2018-03-24 at

Leadership

I think on culture and fit, it is a matter of aligning people's motivations and emotions. First you need to know what you are, and then work to exorcise the other types from your life.

For example, I am diametrically opposed to one kind of person: the type that is looking for a reason to stay alive, who need to be told what to do. So if I am reporting to them, I will simply follow orders to a tee, and not debate. If they are reporting to me, I will ask them when they are going to stop sweating the small stuff, and focus on what I need from them. These people are natural followers, and they belong in what I call Fight Club companies led by Tyler Durden types. Masses of manipulable serfs, a great visionary on top. I don't even want these people in the species, whereas I do acknowledge that much of civilisation depends on their input. I think the only way to coexist is to use them wisely. I would rather not be in the same organisation as them.

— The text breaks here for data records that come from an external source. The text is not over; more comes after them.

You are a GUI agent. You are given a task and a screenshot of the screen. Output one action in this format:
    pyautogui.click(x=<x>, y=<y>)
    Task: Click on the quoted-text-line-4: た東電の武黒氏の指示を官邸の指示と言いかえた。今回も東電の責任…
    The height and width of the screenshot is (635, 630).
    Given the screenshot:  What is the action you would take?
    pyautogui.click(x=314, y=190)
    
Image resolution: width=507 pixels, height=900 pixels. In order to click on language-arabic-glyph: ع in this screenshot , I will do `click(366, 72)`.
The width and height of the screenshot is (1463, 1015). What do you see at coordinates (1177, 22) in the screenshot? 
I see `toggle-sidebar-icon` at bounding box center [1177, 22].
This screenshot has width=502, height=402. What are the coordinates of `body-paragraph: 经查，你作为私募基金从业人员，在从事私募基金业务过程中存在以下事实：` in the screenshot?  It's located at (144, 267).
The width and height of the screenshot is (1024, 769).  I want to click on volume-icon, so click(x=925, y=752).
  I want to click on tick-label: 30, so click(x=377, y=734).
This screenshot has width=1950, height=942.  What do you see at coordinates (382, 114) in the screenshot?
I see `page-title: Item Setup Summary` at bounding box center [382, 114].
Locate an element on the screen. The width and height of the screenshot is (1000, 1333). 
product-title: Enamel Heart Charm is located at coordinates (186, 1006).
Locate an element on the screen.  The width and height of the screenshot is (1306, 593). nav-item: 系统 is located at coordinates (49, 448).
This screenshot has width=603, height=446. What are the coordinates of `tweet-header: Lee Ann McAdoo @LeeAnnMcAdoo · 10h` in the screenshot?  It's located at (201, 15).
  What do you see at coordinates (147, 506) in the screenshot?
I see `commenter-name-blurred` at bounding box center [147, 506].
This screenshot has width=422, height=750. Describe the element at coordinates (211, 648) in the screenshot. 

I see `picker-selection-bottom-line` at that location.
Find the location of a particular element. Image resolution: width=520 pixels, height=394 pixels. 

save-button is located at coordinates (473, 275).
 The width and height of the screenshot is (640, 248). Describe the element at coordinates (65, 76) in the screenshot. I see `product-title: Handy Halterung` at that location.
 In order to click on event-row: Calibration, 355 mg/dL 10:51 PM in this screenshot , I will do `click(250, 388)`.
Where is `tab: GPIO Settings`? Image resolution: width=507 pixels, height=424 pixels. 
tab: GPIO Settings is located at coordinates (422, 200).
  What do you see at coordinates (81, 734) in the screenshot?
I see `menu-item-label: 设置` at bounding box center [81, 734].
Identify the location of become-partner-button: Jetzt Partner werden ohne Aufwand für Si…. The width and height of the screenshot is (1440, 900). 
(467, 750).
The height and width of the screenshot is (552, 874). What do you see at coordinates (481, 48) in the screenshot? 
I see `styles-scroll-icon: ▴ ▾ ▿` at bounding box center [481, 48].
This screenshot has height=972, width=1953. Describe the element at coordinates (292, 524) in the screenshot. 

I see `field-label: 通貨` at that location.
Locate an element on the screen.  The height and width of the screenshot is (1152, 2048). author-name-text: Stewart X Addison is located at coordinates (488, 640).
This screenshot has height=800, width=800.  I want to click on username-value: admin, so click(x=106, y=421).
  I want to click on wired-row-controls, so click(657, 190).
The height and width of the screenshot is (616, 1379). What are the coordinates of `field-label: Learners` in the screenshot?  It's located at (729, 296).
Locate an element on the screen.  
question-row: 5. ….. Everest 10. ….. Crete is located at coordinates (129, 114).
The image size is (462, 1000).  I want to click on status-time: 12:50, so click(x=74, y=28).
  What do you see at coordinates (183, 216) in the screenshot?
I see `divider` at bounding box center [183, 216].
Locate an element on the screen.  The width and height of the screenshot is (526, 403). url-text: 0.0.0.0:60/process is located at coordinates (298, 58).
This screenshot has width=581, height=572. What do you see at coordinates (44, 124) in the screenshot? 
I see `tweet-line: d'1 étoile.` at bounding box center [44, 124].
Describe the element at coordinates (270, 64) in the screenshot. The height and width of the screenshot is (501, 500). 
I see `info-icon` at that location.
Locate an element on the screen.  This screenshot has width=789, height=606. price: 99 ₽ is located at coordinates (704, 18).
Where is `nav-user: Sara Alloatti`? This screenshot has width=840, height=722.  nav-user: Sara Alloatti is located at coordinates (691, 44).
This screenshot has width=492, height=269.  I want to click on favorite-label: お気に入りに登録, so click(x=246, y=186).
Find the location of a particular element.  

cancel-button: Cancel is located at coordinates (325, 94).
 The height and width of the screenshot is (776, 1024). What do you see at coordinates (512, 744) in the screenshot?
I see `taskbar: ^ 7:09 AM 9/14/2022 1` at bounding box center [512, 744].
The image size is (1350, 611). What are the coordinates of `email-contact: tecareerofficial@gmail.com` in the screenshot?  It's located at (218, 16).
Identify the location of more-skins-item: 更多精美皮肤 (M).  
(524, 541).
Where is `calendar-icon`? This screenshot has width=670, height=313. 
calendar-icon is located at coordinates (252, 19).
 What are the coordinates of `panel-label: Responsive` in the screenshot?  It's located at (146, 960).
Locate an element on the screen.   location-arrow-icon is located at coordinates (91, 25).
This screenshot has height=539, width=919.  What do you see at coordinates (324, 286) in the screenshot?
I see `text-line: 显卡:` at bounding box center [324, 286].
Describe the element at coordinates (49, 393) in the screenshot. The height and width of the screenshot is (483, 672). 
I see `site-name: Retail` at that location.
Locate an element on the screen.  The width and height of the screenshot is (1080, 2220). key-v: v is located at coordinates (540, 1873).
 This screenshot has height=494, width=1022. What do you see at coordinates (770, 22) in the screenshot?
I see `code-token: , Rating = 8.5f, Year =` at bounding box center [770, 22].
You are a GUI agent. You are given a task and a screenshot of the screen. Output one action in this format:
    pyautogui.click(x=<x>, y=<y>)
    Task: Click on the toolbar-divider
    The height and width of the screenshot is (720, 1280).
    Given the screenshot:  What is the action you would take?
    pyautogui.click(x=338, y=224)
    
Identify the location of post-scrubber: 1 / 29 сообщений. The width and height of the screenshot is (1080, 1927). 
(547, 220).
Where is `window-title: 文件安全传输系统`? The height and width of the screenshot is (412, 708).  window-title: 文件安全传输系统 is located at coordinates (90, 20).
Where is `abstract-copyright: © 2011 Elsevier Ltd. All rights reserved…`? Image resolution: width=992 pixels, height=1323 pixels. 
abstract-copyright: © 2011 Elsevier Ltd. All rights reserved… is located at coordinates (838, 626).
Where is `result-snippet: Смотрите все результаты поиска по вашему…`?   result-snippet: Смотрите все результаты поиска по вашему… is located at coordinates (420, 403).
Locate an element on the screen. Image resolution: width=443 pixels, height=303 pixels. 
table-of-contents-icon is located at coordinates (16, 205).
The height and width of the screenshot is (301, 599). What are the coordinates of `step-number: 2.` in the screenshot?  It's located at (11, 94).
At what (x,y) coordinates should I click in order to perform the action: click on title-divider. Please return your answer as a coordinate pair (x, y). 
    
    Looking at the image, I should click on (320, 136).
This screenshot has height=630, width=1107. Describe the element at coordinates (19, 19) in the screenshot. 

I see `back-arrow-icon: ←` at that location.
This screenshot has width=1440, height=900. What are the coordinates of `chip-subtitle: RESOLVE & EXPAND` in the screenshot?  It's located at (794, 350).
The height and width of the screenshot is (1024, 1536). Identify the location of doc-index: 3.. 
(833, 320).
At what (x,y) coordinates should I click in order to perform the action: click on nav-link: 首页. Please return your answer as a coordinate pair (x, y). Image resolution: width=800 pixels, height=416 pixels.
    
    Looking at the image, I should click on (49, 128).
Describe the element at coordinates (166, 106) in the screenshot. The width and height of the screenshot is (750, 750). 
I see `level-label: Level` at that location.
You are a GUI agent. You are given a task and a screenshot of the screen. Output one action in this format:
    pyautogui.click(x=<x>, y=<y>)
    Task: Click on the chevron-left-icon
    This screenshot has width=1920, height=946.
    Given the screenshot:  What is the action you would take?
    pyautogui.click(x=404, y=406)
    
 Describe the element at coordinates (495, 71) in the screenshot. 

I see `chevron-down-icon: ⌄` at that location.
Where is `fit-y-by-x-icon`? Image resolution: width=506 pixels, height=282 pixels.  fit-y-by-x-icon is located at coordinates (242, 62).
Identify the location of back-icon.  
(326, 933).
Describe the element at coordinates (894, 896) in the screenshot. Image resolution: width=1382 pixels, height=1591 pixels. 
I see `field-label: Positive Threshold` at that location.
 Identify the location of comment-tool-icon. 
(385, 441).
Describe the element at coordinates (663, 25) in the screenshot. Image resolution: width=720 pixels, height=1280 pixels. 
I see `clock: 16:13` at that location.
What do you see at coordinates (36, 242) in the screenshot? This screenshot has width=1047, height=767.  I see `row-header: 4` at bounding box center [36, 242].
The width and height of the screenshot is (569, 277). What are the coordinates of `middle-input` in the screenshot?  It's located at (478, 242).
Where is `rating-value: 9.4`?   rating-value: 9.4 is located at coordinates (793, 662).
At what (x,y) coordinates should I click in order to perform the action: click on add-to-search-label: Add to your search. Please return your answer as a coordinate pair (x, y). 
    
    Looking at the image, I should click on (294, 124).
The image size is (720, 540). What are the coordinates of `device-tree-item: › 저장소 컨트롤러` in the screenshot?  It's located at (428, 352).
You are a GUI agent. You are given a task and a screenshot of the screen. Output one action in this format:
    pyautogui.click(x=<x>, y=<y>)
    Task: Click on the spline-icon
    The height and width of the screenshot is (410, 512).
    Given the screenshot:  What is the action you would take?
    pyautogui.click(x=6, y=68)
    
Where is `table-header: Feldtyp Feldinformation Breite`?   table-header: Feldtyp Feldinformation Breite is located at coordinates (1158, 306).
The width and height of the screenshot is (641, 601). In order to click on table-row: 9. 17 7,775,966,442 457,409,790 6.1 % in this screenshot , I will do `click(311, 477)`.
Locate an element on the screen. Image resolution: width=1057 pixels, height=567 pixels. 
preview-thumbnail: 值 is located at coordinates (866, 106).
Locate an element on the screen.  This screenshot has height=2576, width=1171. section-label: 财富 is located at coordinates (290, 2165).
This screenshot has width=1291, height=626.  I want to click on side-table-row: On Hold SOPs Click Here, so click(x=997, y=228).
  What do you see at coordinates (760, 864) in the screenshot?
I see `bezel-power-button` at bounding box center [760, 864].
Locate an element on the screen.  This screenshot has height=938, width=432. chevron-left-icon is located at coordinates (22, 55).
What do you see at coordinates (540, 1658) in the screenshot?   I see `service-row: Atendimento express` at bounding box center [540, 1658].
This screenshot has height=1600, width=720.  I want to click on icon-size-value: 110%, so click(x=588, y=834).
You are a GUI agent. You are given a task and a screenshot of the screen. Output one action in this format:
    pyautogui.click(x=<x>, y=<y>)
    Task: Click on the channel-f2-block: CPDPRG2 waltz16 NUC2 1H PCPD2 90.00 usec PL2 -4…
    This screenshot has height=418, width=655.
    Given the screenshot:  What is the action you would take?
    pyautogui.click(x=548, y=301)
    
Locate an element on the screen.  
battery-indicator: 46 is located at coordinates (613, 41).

Whereas I work very smoothly with people who aren't looking with a reason to attach themselves to groups, or goals. This tends to make them indifferent to any variety of goals provided to them. And that means it is much easier to do work because you talk about work, not about them most of the time. These people tend to know what they want, or that they don't really want anything, and have the cognizance to speak that mind and execute their (trivial, self-acknowledged) preferences ruthlessly.

I feel the split is 5% vs 95% of the population. So I feel, which is to exaggerate, I can always do more to find the 5%.